Supplied entries Start Marker

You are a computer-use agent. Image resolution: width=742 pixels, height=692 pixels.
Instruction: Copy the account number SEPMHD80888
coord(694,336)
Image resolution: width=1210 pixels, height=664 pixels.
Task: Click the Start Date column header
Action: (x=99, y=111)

Supplied entries End Marker

**What to do**: Repeat every record above exactly as it appears.

**Result of the exercise**:
You are a computer-use agent. Image resolution: width=742 pixels, height=692 pixels.
Instruction: Copy the account number SEPMHD80888
coord(694,336)
Image resolution: width=1210 pixels, height=664 pixels.
Task: Click the Start Date column header
Action: (x=99, y=111)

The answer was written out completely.